Given the records below, would you repeat exactly the lines that begin at the one containing "Open the 'Display" and end at the one containing "Click the 'A' text toolbar icon", inclusive?

(Beginning of Recorded data)

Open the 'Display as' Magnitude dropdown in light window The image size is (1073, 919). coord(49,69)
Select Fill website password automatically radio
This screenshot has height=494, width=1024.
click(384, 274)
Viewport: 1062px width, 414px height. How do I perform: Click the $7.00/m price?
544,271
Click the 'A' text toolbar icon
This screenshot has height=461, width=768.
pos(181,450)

(End of Recorded data)
(Beginning of Recorded data)

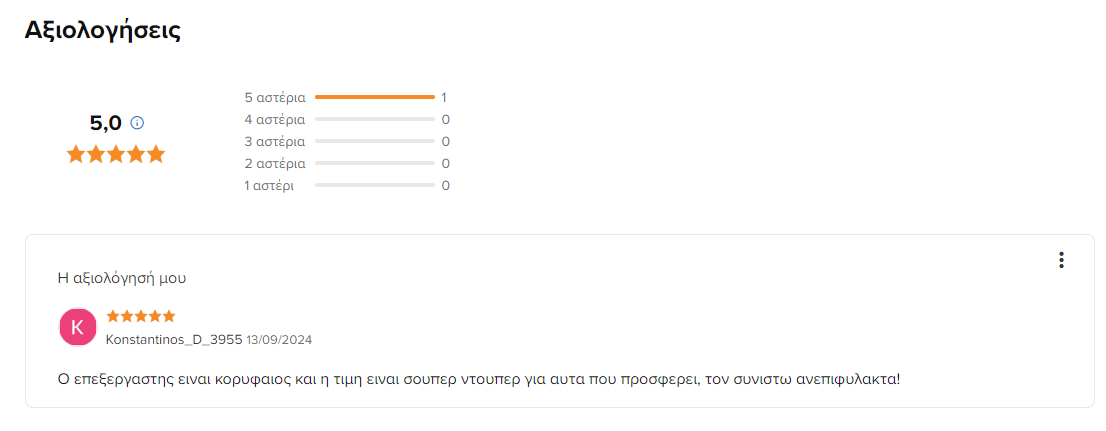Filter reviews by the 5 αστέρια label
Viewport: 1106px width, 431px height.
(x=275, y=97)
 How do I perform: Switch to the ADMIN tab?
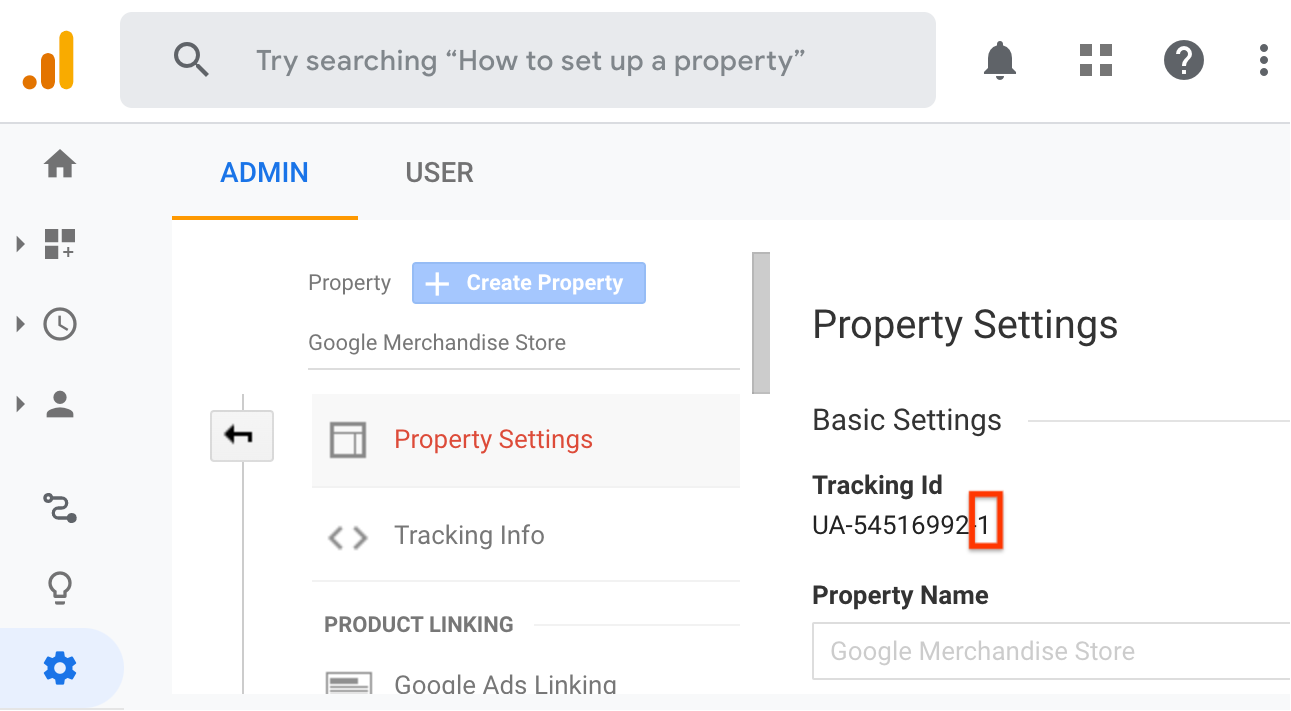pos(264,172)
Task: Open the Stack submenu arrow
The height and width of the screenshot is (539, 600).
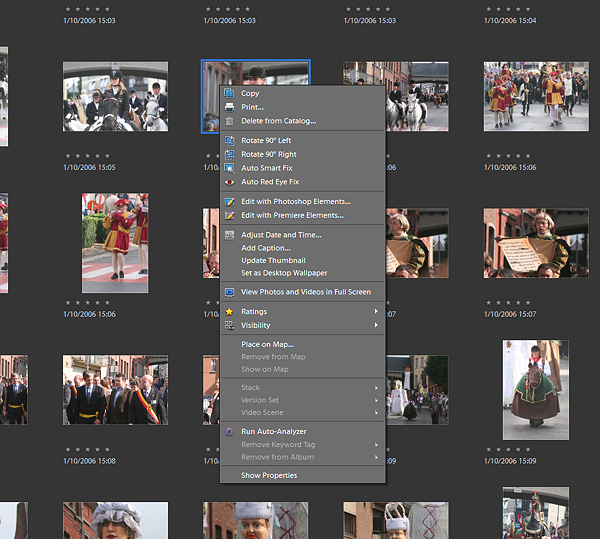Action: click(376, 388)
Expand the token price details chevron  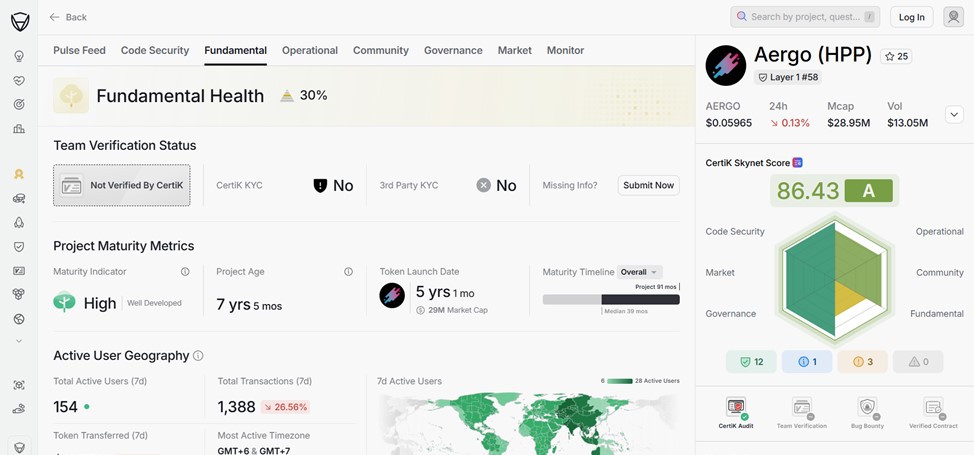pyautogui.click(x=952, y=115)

(End of Recorded data)

▶ **Output**:
Open the 'Display as' Magnitude dropdown in light window The image size is (1073, 919). coord(49,69)
Select Fill website password automatically radio
This screenshot has height=494, width=1024.
click(384, 274)
Viewport: 1062px width, 414px height. How do I perform: Click the $7.00/m price?
544,271
Click the 'A' text toolbar icon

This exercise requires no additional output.